Dans ce bourg qui semble éloigné de tout, règne une atmosphère mortifère. Chaque personnage que l’on croise a le regard un peu hagard, résigné, comme si le moindre mouvement était une torture, comme si leurs actes n’importaient peu ou plus, que tout était réglé d’avance. Ce commandant de police incarné par le charismatique Denis Shevod qui, par inadvertance, commet l’irréparable, incarne cette idée selon laquelle les dés sont jetés. Peu importe nos états d’âme, quand la ligne est franchie, impossible de faire demi-tour.
Au milieu de cette lourdeur des corps et des âmes, il y a cette police qui fait un peu ce qu’elle veut. Compromettant les gens pour couvrir leurs méfaits, torturant sans vergogne. The Major est un film mafieux, dans lequel la pieuvre est l’institution censée protéger les gens du crime et de la violence. Le commissariat ressemble à un bunker, sale et froid. À l’entrée, des chiens dressés pour tuer, des hommes en treillis et mitraillette. Le maître des lieux, n’est pas présent, il préfère donner des ordres de chez lui. Dans sa caractérisation, on pourrait y voir une sorte de mélange entre Don Corléone et le père de Mads Mikkelsen dans Pusher II de Nicolas Winding Refn. Grand-père qui, sous ses sourires pleins de bonhomie, cache un monstre sans pitié. Bykov mêle donc le film mafieux scorsesien, le polar tragique, et la douloureuse peinture sociale. L’influence du cinéma américain des 70’s est prégnante. Notamment Lumet et son Serpico. On y retrouve un personnage principal usé, tourmenté par des dilemmes moraux difficiles et une lutte contre la corruption un peu vaine.

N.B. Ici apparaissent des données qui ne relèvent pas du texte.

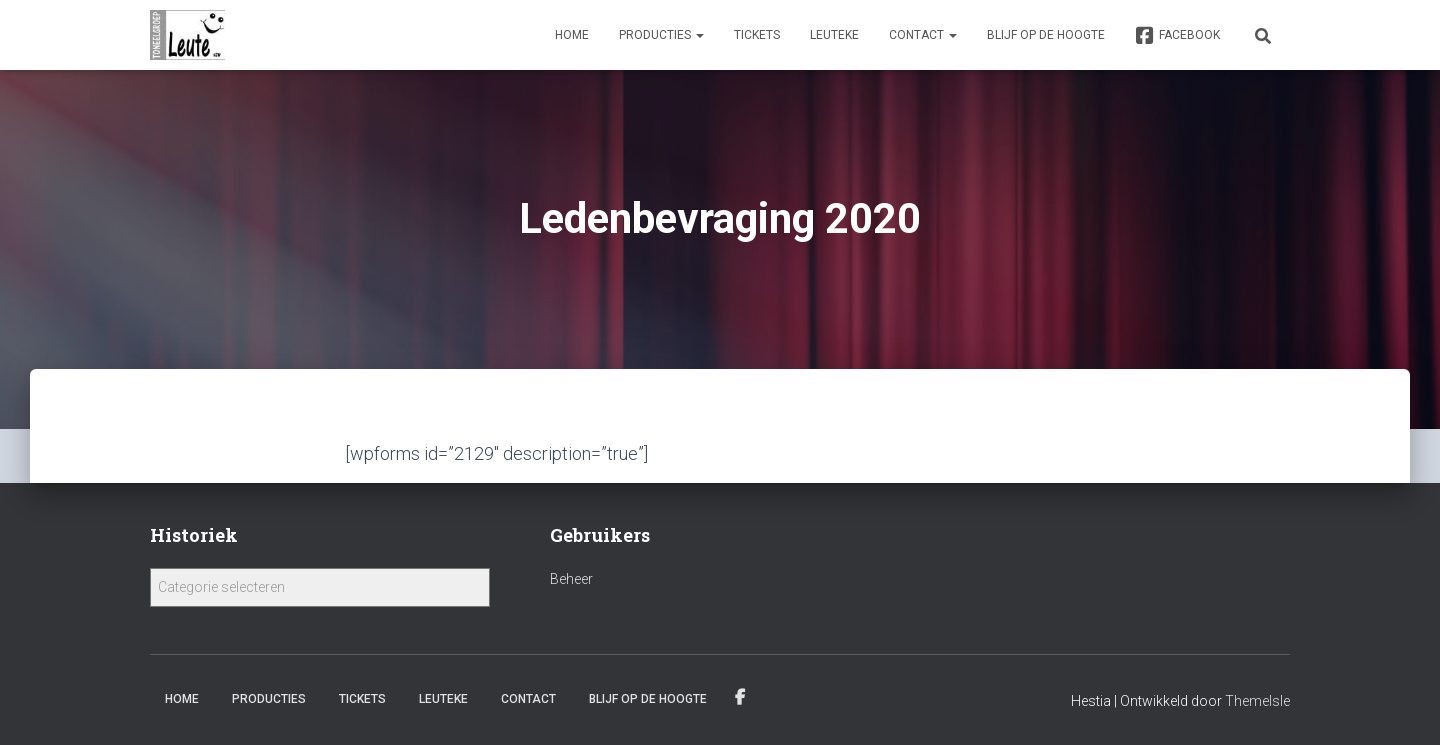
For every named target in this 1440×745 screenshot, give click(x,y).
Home (572, 35)
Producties (661, 35)
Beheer (571, 579)
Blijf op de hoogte (1046, 35)
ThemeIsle (1257, 701)
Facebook (1177, 36)
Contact (923, 35)
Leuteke (834, 35)
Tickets (757, 35)
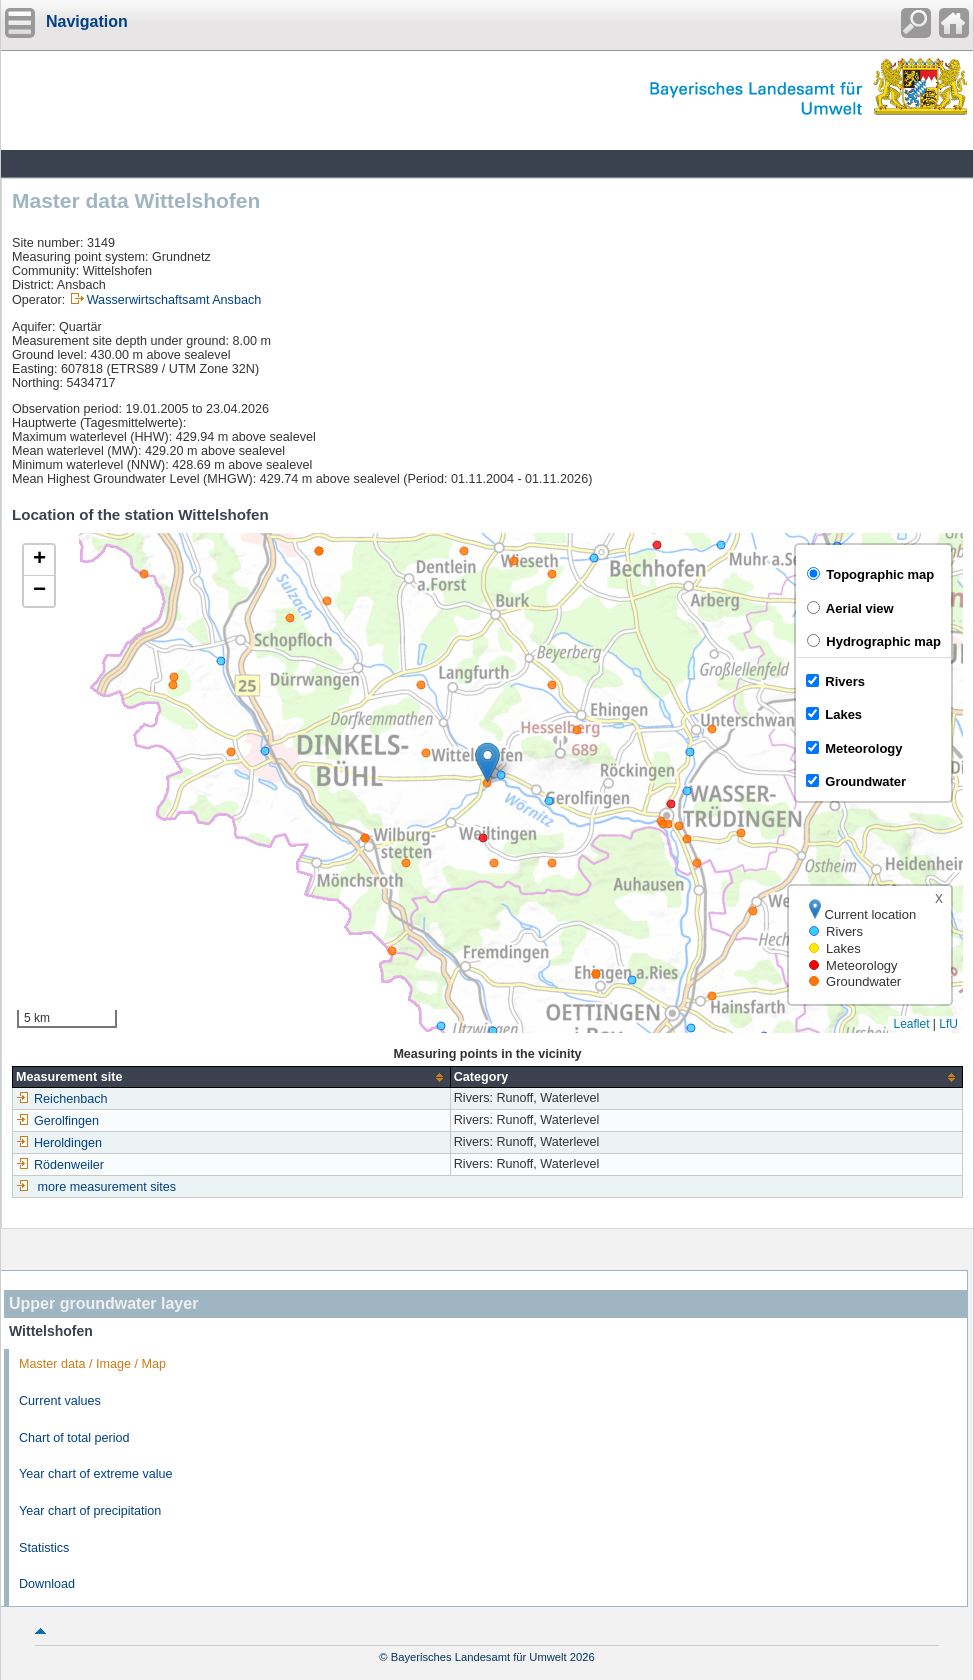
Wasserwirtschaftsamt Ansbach (174, 300)
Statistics (44, 1548)
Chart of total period (74, 1438)
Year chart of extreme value (96, 1474)
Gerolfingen (57, 1121)
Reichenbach (62, 1099)
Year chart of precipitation (90, 1511)
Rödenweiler (60, 1165)
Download (47, 1584)
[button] (487, 762)
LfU (948, 1024)
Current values (60, 1401)
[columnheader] (232, 1077)
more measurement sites (107, 1187)
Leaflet (911, 1024)
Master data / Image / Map (92, 1364)
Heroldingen (59, 1143)
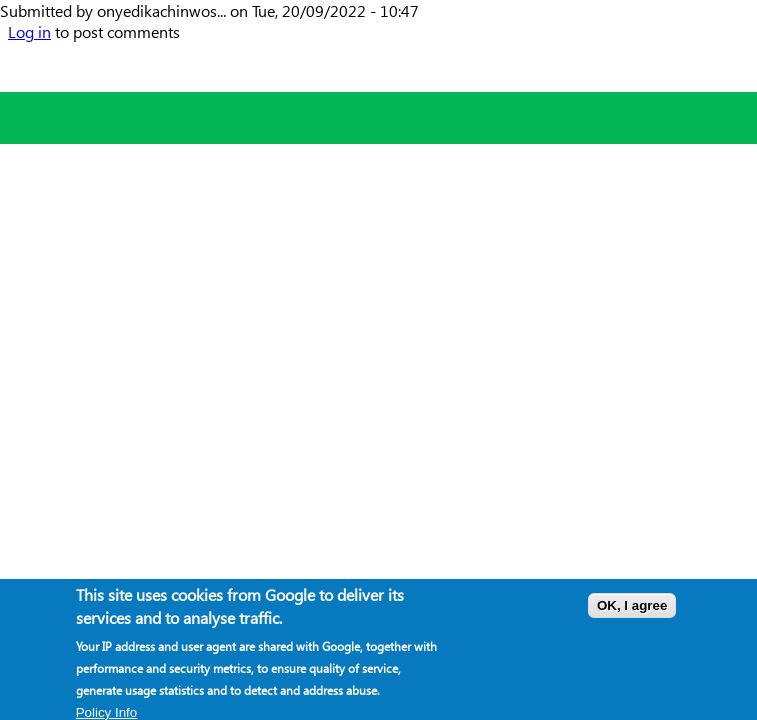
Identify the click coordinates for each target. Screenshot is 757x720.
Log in (29, 31)
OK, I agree (632, 607)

Bykov se joue du manque de moyen avec talent, laisse sa caméra s’exprimer malgré un aspect théâtral parfois un peu trop poussé. Le cinéaste retranscrit à merveille les états d’âme des personnages, en faisant virevolter sa caméra, en jouant sur les flous. Il crée une ambiance presque irrespirable avec trois fois rien. Malgré ce savoir-faire, The Major ne tourne pas à la démonstration technique et Bykov sait s’effacer derrière son intrigue et ses personnages qui existent presque tous écrasés qu’ils sont par les événements.
Le long métrage reste avant tout un sombre constat. De sa Russie, Bykov ne filme que la misère, la grisaille, la corruption. Il est d’ailleurs assez incroyable que le film n’ait pas eu de problème avec la censure, tant son portrait est sans concession. Mais comme le dit le réalisateur lui-même, la censure est inutile quand le gouvernement fait en sorte que personne n’écoute.
Dans son discours en interview, on ressent la même douleur sourde, la même résignation que dans son film. On y perçoit aussi la marque d’un homme engagé et talentueux qui, s’il continue de montrer un tel talent derrière la caméra, va surement attirer l’attention du tout puissant Hollywood. Espérons si tel était le cas que le diamant ne soit trop poli.
Jérémy Coifman
The Major de Yury Bykov. Russie. 2013. En salles le 06/11/2013.